Stored items:
BEGIN

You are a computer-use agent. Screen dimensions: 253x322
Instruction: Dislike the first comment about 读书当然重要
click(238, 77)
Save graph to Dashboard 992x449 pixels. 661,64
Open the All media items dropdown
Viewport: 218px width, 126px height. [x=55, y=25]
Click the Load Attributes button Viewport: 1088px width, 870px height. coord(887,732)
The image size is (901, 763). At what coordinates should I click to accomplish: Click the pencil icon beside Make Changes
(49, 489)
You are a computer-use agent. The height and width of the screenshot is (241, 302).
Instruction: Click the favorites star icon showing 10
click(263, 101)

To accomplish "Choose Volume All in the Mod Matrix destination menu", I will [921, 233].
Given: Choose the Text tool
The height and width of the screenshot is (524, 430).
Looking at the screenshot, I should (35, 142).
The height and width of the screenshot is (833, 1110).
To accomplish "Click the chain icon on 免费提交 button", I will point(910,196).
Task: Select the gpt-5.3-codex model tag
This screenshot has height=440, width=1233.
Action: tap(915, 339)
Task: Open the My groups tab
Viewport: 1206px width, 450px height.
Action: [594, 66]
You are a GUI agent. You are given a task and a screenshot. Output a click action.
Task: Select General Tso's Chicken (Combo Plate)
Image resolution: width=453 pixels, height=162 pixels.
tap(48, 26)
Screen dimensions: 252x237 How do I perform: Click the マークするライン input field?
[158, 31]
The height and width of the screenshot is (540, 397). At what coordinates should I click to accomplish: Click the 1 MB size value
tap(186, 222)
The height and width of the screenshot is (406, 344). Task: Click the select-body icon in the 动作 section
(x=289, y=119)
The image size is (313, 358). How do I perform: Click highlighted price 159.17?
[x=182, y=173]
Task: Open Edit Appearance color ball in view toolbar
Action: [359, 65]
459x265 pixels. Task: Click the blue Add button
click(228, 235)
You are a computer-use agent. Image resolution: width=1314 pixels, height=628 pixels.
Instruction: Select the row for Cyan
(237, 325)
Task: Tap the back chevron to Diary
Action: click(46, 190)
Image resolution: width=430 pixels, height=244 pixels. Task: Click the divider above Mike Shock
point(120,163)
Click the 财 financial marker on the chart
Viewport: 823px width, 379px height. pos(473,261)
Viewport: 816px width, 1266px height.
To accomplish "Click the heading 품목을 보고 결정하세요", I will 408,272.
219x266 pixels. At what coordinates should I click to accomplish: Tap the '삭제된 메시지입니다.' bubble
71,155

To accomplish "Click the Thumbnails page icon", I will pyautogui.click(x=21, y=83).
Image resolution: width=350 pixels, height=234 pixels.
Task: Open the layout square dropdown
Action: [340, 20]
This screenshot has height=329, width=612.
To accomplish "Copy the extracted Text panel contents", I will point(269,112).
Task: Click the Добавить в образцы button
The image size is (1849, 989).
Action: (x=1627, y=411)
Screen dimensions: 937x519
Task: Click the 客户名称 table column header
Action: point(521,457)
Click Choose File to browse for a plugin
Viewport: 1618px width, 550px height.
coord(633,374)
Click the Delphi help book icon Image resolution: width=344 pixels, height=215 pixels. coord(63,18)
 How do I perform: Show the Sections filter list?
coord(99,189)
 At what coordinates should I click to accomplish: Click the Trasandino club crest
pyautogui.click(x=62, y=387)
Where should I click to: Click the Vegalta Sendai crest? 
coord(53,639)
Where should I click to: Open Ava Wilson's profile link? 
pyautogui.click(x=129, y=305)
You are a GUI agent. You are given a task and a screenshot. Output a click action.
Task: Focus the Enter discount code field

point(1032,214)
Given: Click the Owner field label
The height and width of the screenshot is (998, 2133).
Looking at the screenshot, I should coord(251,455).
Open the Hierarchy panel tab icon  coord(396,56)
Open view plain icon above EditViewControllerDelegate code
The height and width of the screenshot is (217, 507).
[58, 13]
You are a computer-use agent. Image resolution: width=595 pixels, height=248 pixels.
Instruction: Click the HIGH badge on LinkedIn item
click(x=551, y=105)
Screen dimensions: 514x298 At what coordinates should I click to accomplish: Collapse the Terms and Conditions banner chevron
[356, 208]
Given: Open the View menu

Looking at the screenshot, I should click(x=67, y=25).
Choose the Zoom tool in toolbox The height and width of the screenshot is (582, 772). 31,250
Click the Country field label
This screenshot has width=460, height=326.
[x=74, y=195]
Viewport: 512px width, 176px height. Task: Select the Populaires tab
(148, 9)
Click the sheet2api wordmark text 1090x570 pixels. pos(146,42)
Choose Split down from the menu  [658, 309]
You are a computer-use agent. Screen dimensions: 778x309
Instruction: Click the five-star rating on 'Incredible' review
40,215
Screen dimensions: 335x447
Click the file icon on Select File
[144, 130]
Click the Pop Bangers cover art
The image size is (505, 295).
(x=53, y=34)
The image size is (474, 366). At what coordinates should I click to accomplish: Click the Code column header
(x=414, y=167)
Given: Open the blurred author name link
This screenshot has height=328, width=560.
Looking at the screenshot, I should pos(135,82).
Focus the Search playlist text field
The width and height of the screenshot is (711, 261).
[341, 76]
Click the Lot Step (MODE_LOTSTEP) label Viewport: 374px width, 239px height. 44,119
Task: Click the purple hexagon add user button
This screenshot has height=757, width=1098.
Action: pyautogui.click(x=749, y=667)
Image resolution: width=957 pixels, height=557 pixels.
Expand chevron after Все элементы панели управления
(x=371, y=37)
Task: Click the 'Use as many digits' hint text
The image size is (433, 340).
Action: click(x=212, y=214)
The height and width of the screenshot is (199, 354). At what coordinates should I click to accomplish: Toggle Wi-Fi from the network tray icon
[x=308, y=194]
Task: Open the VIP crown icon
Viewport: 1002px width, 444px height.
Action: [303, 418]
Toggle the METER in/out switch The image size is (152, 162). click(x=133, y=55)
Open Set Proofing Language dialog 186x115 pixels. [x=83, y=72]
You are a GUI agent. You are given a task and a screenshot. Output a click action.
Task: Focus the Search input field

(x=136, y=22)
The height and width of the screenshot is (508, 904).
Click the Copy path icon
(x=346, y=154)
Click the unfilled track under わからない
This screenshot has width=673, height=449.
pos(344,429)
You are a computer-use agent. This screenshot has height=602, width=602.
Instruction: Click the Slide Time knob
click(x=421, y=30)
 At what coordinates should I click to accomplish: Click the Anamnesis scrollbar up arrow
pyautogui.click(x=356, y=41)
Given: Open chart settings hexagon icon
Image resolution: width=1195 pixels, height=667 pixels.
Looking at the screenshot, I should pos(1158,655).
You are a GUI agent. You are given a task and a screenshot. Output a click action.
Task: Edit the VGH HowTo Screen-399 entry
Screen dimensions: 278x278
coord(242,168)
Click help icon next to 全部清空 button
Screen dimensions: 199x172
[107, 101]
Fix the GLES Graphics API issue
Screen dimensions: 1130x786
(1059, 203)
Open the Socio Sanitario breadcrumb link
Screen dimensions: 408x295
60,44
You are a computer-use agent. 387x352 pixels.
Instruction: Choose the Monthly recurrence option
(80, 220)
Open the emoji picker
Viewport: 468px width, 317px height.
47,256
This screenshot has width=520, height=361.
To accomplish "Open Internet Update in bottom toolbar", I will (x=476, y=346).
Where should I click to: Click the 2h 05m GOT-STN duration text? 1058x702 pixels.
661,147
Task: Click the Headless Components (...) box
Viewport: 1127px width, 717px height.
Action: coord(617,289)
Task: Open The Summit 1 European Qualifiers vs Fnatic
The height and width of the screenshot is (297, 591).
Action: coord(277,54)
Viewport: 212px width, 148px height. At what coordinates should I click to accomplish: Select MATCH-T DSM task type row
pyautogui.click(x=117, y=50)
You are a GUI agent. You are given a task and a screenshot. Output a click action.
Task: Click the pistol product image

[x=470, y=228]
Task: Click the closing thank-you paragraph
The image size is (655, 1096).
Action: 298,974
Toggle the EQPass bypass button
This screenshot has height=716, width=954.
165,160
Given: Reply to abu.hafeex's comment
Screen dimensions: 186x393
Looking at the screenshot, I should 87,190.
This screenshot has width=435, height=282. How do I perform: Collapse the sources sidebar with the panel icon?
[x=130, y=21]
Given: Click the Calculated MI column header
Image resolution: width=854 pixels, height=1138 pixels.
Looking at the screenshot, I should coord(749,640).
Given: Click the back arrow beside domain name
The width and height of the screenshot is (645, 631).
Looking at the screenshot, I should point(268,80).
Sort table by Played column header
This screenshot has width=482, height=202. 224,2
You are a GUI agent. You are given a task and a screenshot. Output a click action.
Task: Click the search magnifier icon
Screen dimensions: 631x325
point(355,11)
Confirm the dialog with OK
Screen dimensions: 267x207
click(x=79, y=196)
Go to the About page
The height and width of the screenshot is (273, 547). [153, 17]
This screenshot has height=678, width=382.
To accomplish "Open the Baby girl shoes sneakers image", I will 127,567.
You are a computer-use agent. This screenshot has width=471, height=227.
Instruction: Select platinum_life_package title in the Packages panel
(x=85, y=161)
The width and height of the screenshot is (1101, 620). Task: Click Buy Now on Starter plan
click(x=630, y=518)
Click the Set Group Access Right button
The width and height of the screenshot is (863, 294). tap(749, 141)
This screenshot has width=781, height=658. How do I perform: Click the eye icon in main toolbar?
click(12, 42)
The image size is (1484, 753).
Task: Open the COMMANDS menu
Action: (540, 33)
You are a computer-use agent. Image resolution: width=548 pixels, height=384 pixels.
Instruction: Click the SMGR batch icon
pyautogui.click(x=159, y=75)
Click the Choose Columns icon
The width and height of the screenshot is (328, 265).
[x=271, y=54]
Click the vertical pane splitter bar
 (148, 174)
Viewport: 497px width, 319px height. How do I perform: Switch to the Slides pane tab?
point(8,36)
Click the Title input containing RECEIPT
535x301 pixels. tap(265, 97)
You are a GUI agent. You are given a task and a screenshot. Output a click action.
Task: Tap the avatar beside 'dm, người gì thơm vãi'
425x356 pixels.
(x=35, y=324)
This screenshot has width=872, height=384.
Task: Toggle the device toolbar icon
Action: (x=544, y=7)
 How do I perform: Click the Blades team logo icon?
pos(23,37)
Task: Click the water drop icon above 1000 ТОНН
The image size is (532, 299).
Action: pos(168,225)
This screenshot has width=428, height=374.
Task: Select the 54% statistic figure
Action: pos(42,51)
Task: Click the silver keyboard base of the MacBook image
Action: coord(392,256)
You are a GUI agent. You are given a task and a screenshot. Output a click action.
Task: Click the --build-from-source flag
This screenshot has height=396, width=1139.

END

» WHAT THE TASK REQUIRES
Each line from the one with "Task: Click the water" through the last line of the records must be written out word for word. Include nothing else.

» RESPONSE
Task: Click the water drop icon above 1000 ТОНН
The image size is (532, 299).
Action: pos(168,225)
This screenshot has width=428, height=374.
Task: Select the 54% statistic figure
Action: pos(42,51)
Task: Click the silver keyboard base of the MacBook image
Action: coord(392,256)
You are a GUI agent. You are given a task and a screenshot. Output a click action.
Task: Click the --build-from-source flag
This screenshot has height=396, width=1139.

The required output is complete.